Claudio Marchisio - Juventus 2015/16

Il 2 ottobre 2011 la prima Juventus di Conte sta ospitando un Milan un po’ in crisi, ma comunque favorito nel pronostico perché campione d’Italia in carica. Eppure in campo è la Vecchia Signora a dominare: solo diverse parate di Abbiati e la traversa evitano lo svantaggio per la fazione guidata da Allegri, che ha creato solo un’occasione da gol. È l’87esimo quando Claudio Marchisio riceve la palla con tanto spazio nell’half-space di sinistra, sulla trequarti. Il numero 8 bianconero arriva al limite, entra in area duettando con Vidal, di prima cerca un altro uno-due con Vučinić: Bonera legge le intenzioni del Principino ed interviene per fermarlo, ma il rimpallo questa volta favorisce i bianconeri, che trovano un gol meritatissimo. Nel recupero sarà ancora Marchisio ad arrotondare il risultato su un 2-0 che si rivelerà fondamentale nella corsa-Scudetto di quella stagione, quella in cui la Juve tornerà a vincere il campionato per la prima volta dopo Calciopoli. Secondo un curioso scherzo del destino, esattamente otto anni dopo quella doppietta fenomenale, diversi media hanno confermato che oggi Claudio Marchisio annuncerà il suo ritiro dal calcio giocato, a soli 33 anni.

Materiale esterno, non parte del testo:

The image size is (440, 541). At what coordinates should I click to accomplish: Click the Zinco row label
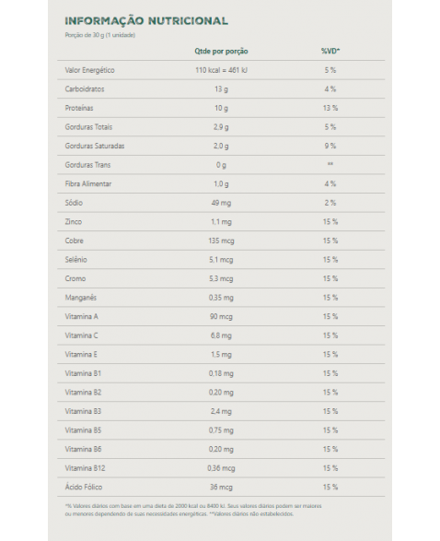pyautogui.click(x=74, y=222)
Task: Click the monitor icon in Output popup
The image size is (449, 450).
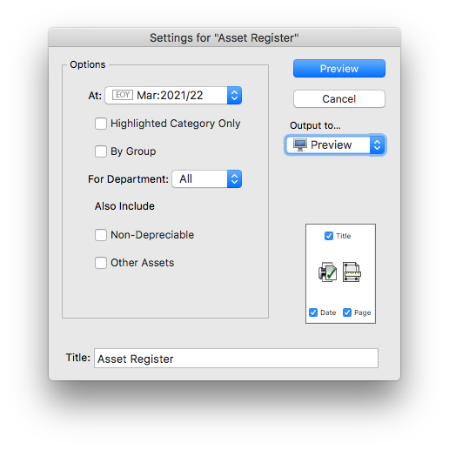Action: tap(300, 144)
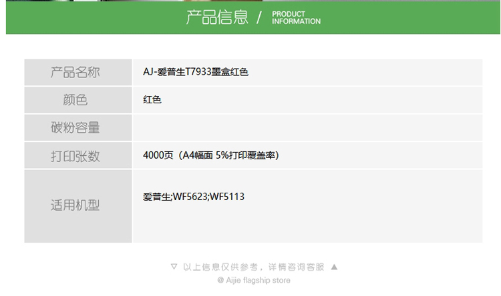
Task: Click the 红色 color value
Action: click(152, 100)

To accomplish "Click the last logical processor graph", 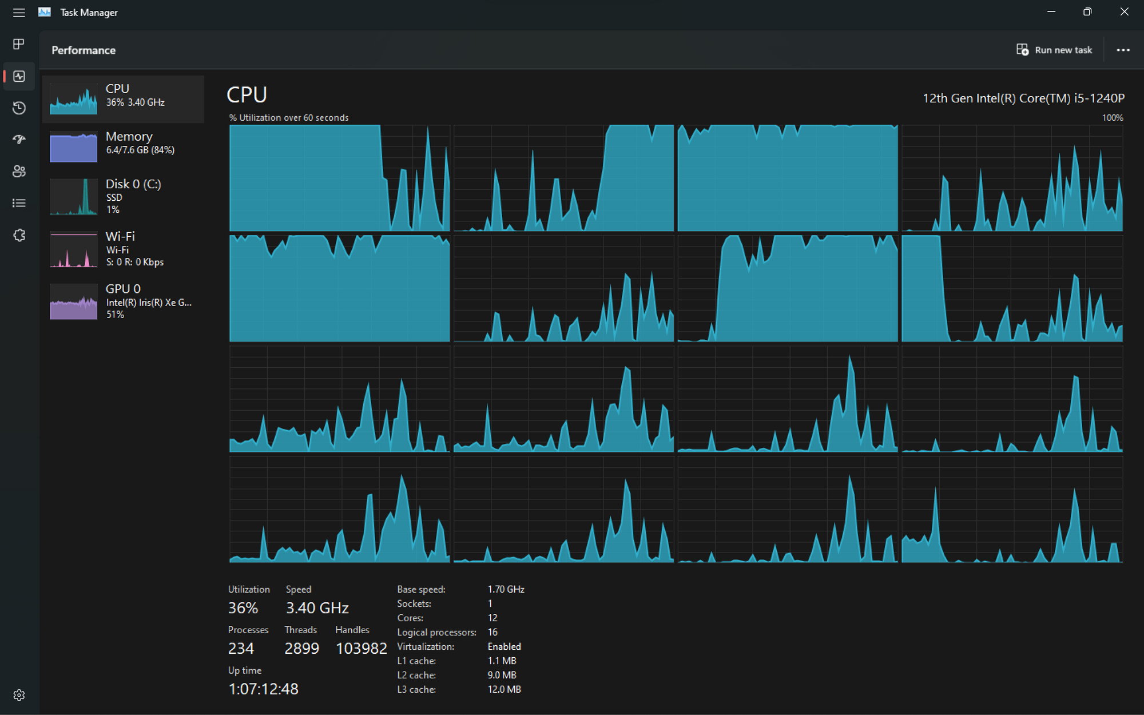I will [1012, 509].
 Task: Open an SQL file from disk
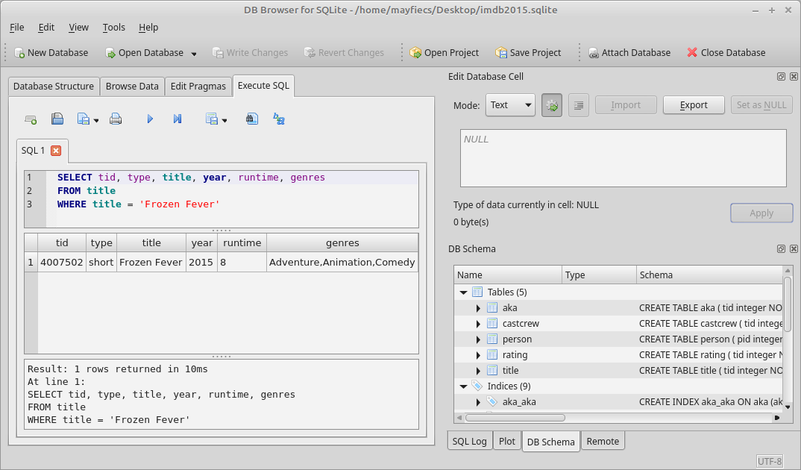click(57, 119)
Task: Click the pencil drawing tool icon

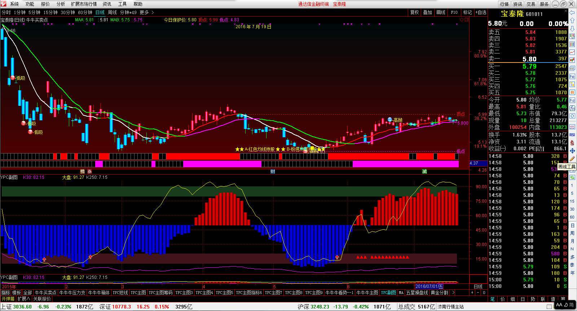Action: pyautogui.click(x=572, y=159)
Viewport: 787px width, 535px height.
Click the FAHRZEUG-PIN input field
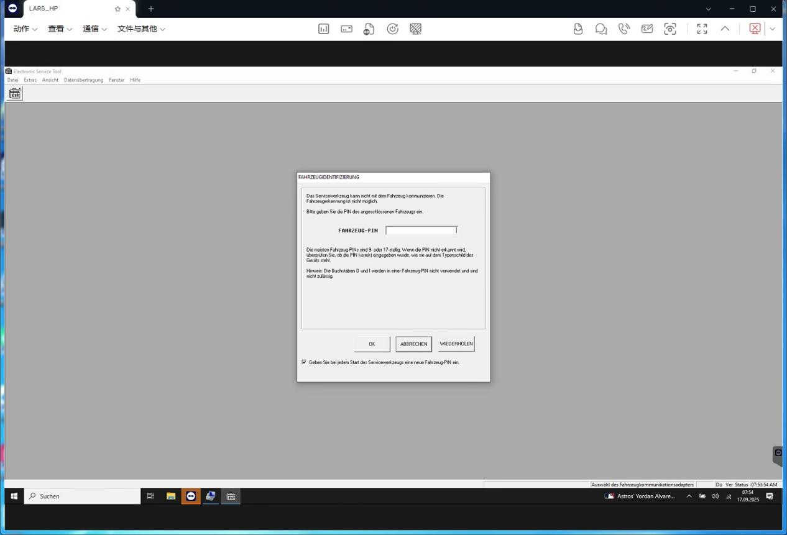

Il termine inglese prime è facilmente traducibile dall’inglese come “primo” o comunque “di prima qualità”. In ambito strettamente calcistico, però, si usa definire prime di un calciatore il periodo migliore della sua carriera, quello in cui ha avuto le performance migliori. In relazione a Marchisio molti collocherebbero il prime in quella stagione 2011-2012 di cui sopra, o magari in tutte le tre annate di Conte sulla panchina della Juventus. Quello è stato sicuramente il periodo più luminoso della carriera del Principino, ma non necessariamente quello migliore: perché la qualità calcistica migliore di Marchisio è stata proprio quella di aver interpretato per la Juve sia la parte dell’incursore sia quella del metodista, di essere stato uomo d’inserimento ma anche di palleggio, elegante regista o rabbioso corridore in base alle richieste del suo allenatore. Marchisio è stato un centrocampista eclettico, intelligente, qualitativo, quantitativo – ma più di tutto è stato un perno fondamentale, per Conte prima ed Allegri poi, nella ricostruzione della Juventus fra le migliori squadre del mondo. Il Principino è diventato re, ma non lo è diventato per successione: lo è diventato col duro lavoro di tutti i giorni, a partire da quella Serie B che per tanti altri giovani talenti è stata motivo di addio ai colori bianconeri. Per tanti, non per tutti.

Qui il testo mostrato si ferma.